1z9
Burt Reynolds jest cieniem dawnego siebie. 81-latek nie myśli jednak o emeryturze
Ledwo porusza się o własnych siłach
Niegdyś ucieleśnienie maczyzmu, dziś przygarbiony staruszek, będący cieniem dawnego symbolu seksu. Takiego Burta Reynoldsa zobaczyli fani uczestniczący w 32. Międzynarodowym Festiwalu Filmowym Fort Lauderdale. 81-latek poruszający się na wózku inwalidzkim z trudem pozował do wspólnych zdjęć i rozdawał autografy.
Mimo nie najlepszej kondycji Reynolds od lat uczestniczy w różnego rodzaju imprezach i spotkaniach z fanami. Na festiwalu w Fort Lauderdale nie wstawał z krzesła i podpierał się laską, mimo to obecność aktora zachwyciła fanów, pragnących obejrzeć jego najnowszy film.

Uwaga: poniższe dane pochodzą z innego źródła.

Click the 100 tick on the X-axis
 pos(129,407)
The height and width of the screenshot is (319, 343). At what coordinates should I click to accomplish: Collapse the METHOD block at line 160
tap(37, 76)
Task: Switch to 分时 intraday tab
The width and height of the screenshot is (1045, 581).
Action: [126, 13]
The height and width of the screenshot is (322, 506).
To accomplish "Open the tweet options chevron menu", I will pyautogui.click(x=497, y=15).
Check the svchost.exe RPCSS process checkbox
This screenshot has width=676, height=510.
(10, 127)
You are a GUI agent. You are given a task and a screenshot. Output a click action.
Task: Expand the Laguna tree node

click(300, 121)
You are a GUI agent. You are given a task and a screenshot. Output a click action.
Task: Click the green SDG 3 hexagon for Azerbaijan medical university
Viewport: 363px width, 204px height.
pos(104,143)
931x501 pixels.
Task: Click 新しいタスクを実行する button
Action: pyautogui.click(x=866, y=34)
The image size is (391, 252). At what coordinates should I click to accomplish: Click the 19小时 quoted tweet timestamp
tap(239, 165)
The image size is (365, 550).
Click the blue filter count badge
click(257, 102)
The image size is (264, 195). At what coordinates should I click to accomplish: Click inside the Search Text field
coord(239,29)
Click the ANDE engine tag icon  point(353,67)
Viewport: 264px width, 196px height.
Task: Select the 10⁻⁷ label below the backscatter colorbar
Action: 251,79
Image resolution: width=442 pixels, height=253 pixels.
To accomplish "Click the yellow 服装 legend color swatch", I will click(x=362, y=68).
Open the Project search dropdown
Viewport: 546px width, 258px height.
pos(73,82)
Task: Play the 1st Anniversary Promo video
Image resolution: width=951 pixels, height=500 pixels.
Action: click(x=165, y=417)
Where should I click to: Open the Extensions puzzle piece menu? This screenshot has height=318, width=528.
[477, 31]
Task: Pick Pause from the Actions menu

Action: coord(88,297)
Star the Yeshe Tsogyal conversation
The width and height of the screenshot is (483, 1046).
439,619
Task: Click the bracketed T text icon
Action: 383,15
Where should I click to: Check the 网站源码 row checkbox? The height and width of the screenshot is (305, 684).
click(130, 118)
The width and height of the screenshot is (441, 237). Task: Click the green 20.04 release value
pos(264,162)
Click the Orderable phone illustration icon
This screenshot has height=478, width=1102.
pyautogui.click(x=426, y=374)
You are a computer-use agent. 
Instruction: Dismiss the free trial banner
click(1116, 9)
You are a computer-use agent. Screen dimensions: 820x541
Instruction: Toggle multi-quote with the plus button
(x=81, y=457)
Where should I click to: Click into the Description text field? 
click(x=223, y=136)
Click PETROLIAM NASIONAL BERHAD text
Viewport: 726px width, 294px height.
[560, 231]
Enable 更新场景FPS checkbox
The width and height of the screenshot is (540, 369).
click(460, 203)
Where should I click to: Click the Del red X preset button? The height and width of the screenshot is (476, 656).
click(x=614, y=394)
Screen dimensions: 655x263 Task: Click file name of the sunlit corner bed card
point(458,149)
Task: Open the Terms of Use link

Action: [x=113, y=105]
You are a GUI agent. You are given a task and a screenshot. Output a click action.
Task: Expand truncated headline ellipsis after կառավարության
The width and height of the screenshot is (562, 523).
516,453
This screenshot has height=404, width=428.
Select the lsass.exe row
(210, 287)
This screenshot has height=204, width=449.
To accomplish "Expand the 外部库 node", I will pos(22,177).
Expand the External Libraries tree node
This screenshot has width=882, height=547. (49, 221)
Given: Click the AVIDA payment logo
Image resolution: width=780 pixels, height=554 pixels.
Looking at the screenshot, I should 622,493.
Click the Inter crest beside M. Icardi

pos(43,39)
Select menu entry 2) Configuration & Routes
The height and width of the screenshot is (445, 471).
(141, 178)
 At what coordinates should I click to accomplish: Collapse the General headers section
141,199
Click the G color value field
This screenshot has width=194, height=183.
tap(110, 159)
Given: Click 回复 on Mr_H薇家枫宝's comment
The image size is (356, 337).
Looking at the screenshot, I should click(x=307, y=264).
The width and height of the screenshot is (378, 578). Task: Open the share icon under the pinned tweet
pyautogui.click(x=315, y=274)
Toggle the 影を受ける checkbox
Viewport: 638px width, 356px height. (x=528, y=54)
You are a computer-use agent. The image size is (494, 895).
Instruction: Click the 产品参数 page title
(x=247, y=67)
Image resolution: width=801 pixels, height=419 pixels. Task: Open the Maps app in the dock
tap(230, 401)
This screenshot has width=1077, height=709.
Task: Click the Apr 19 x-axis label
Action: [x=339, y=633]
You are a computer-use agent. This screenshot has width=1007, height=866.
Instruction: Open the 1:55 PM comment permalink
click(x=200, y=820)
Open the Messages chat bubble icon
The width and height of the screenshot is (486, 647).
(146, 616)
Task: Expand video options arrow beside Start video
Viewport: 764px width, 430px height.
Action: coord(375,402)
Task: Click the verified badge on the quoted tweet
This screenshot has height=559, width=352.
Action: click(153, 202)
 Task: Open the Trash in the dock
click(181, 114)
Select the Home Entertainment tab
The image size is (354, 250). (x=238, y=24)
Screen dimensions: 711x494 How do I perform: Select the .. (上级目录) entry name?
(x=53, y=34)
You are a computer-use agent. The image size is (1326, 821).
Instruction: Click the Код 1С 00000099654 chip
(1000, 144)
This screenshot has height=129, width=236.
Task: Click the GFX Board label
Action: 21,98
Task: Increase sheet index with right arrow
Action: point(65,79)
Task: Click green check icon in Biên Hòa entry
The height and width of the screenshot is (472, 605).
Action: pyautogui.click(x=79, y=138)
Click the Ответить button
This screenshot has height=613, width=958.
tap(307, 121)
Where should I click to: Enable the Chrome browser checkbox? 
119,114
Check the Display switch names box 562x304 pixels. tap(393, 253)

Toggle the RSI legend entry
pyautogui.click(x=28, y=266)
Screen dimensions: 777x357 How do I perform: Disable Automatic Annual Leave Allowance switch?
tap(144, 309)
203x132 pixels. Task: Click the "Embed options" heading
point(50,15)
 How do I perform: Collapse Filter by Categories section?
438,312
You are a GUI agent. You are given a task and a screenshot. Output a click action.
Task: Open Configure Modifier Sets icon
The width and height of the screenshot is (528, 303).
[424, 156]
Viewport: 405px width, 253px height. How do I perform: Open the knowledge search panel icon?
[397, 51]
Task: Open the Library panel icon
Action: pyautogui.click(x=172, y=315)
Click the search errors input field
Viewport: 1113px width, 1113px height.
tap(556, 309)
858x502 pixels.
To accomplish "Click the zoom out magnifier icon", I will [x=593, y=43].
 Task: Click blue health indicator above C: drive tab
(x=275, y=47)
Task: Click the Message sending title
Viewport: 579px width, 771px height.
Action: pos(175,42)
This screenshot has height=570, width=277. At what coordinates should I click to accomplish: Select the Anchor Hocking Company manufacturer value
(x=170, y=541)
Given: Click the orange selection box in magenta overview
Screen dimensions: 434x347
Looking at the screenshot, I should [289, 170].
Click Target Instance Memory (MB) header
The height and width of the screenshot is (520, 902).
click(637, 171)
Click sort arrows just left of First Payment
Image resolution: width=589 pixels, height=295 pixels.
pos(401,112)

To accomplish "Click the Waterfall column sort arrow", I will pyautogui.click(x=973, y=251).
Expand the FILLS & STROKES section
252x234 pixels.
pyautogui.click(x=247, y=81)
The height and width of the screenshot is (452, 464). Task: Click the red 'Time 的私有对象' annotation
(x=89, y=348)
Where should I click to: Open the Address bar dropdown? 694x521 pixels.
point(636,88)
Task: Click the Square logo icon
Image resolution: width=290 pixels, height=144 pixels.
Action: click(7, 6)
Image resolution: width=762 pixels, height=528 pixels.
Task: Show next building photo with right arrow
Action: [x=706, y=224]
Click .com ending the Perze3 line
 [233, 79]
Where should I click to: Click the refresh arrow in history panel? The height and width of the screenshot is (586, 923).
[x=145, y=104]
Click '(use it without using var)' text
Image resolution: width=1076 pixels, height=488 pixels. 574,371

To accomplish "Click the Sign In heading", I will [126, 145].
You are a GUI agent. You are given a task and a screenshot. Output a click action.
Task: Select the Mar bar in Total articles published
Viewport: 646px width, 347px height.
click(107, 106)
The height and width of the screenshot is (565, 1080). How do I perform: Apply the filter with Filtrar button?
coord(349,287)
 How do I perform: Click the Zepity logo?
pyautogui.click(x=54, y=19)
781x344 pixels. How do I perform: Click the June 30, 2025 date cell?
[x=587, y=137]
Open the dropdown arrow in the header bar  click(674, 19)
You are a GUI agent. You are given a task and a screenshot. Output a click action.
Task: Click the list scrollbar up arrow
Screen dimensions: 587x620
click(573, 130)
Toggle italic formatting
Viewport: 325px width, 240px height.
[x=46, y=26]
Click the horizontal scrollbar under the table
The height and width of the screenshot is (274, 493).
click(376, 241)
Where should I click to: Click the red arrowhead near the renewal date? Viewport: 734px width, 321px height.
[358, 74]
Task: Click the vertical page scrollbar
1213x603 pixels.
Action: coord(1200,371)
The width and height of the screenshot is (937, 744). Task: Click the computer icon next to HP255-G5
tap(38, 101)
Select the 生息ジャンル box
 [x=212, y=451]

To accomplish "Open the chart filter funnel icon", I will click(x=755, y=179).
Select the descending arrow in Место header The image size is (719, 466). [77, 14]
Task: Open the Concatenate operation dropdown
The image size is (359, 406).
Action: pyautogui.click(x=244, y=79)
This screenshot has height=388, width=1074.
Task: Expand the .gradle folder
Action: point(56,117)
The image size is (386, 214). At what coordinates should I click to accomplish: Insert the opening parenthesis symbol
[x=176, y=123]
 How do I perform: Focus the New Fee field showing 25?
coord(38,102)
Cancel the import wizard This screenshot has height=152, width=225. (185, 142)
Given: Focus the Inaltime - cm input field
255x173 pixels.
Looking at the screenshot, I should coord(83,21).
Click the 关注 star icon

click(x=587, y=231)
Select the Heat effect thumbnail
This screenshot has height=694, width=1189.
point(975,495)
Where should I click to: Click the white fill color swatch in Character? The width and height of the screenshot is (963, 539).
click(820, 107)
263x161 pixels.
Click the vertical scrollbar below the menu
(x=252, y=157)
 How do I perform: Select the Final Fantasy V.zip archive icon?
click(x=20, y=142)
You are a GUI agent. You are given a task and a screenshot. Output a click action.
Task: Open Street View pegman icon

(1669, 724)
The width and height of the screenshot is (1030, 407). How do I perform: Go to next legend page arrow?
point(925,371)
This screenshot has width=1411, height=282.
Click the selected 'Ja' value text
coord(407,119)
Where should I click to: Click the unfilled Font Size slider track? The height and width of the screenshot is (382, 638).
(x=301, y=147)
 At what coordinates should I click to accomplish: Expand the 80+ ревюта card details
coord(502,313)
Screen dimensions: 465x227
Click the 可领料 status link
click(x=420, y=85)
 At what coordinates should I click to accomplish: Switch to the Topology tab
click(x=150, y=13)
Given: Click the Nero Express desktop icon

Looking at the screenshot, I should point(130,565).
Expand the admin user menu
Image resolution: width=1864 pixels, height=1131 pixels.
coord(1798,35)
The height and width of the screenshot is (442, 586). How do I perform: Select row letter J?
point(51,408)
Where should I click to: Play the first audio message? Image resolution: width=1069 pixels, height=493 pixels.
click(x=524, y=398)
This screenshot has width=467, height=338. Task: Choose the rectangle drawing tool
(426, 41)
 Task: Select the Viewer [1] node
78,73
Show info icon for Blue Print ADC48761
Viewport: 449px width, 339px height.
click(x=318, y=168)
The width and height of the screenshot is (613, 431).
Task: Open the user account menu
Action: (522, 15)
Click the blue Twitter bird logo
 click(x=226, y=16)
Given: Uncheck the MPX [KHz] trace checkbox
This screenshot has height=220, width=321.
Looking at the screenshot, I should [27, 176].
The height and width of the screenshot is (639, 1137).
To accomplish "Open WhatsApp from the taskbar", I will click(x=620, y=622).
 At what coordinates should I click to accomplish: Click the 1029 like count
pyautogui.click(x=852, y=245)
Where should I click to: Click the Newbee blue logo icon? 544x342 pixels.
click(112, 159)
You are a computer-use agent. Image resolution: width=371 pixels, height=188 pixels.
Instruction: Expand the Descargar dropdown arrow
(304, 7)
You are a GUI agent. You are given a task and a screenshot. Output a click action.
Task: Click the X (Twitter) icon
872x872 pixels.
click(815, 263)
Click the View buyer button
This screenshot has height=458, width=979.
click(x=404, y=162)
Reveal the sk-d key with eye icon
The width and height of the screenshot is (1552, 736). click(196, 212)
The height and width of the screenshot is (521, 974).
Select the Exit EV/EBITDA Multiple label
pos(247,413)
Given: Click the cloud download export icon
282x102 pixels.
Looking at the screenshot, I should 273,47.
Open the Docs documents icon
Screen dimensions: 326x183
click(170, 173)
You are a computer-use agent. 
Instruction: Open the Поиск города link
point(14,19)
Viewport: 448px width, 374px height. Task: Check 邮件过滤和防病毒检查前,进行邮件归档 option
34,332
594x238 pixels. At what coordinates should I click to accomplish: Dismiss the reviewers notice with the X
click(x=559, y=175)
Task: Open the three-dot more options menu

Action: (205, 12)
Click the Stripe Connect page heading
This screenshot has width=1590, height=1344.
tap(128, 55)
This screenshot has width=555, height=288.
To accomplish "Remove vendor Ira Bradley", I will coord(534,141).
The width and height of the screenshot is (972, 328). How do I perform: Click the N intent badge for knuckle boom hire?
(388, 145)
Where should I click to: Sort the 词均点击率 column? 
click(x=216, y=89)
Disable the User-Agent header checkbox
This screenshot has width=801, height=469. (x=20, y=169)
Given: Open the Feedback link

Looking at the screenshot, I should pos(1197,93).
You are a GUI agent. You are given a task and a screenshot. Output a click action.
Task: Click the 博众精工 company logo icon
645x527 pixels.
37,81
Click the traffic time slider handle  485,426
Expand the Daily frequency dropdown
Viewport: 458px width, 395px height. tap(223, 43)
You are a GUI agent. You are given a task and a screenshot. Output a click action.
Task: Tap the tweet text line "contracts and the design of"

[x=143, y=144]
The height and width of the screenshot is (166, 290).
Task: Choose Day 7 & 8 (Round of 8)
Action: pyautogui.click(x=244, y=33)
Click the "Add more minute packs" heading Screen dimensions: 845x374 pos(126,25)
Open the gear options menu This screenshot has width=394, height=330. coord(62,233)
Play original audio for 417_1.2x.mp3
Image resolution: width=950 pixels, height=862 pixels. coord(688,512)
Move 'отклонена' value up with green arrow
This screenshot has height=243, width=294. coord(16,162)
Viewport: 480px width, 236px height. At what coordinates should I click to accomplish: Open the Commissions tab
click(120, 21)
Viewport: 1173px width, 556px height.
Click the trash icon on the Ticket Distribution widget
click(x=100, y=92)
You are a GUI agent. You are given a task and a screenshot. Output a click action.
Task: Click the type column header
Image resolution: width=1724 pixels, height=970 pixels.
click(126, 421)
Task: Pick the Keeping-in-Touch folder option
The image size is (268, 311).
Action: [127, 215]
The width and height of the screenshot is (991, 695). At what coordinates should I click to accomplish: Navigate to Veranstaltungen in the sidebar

"Dog Years" Adama Rifkina (scenariusz i reżyseria) to historia starzejącej się gwiazdy filmowej, mocno inspirowana perypetiami samego Burta Reynoldsa. Obraz został pokazany na festiwalu i wbrew pozorom nie jest ostatnim projektem w dorobku 81-letniego gwiazdora, który od lat boryka się z problemami zdrowotnymi, a także finansowymi.